(SUPPLIED MATERIAL Opens)

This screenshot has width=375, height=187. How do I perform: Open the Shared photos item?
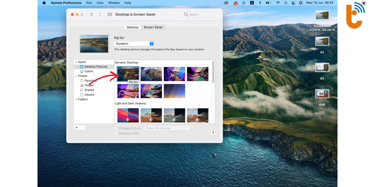89,90
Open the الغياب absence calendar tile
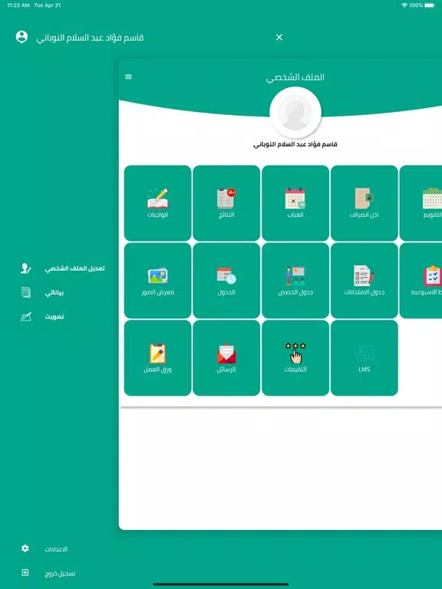The height and width of the screenshot is (589, 442). [295, 203]
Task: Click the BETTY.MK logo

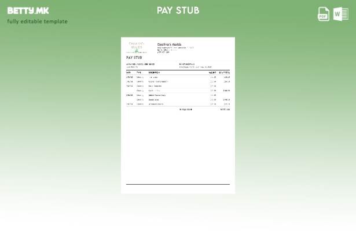Action: 28,10
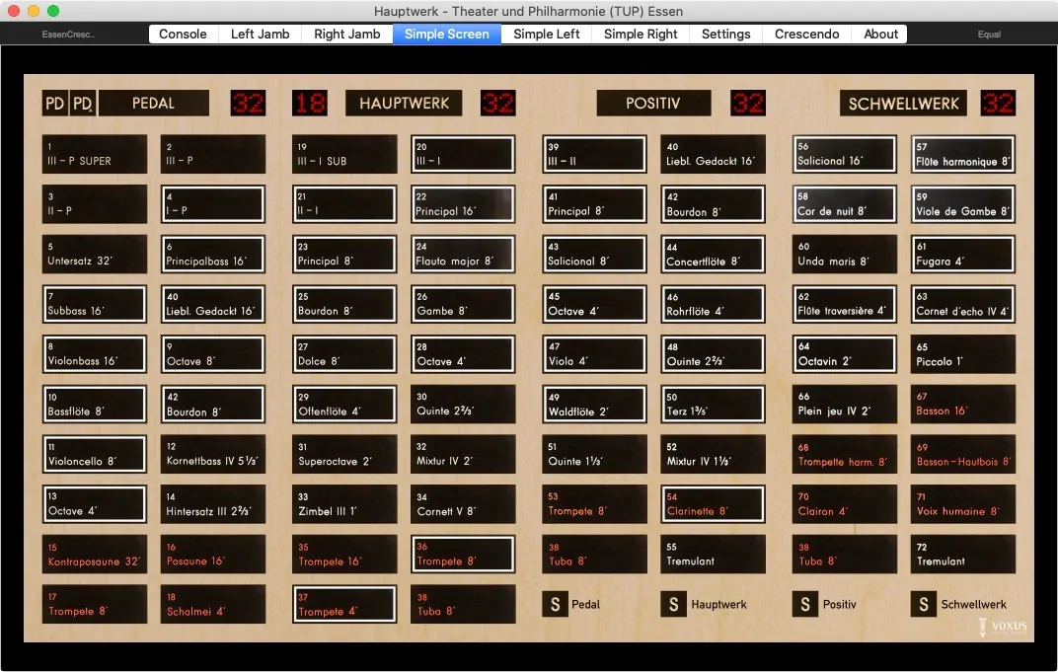Turn off the Clarinette 8' stop
Screen dimensions: 1058x672
pos(713,504)
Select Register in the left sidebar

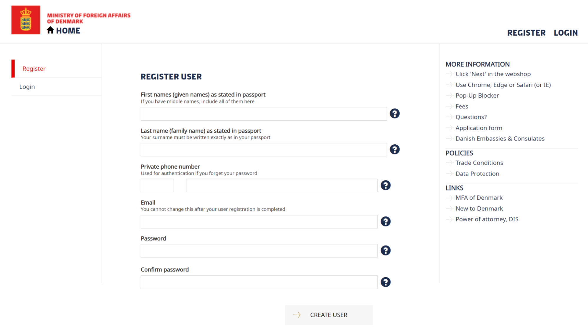pos(34,69)
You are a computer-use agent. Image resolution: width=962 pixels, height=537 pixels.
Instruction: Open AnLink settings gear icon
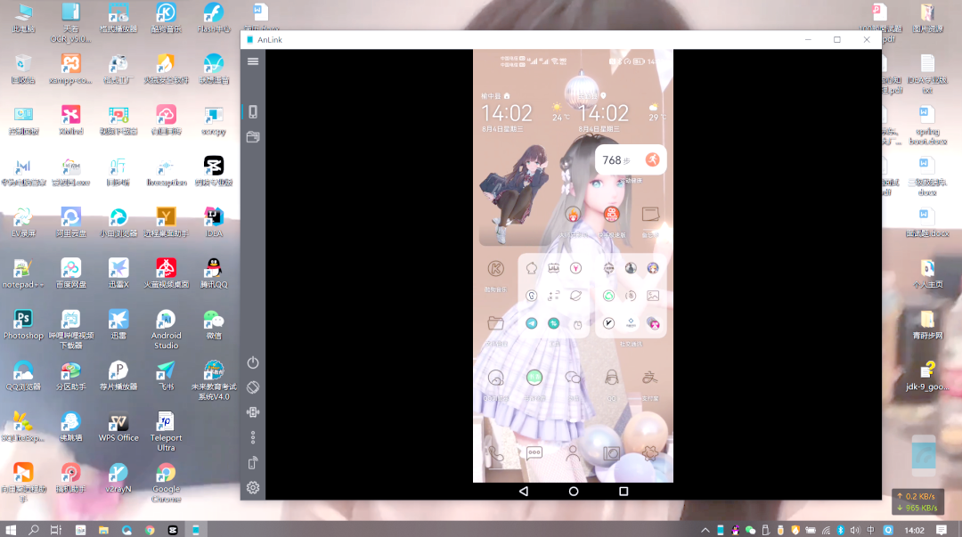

(SUPPLIED MATERIAL Closes)

YOUR ASSIGNMENT — No pictures should appear in the copy. Reproduce exactly the lines from the line containing "Open the الغياب absence calendar tile" through the last line of the data, inclusive.

ANSWER —
Open the الغياب absence calendar tile
The height and width of the screenshot is (589, 442). [295, 203]
Task: Click the BETTY.MK logo

Action: 28,10
Turn off the Clarinette 8' stop
Screen dimensions: 1058x672
pos(713,504)
Select Register in the left sidebar

pos(34,69)
You are a computer-use agent. Image resolution: width=962 pixels, height=537 pixels.
Instruction: Open AnLink settings gear icon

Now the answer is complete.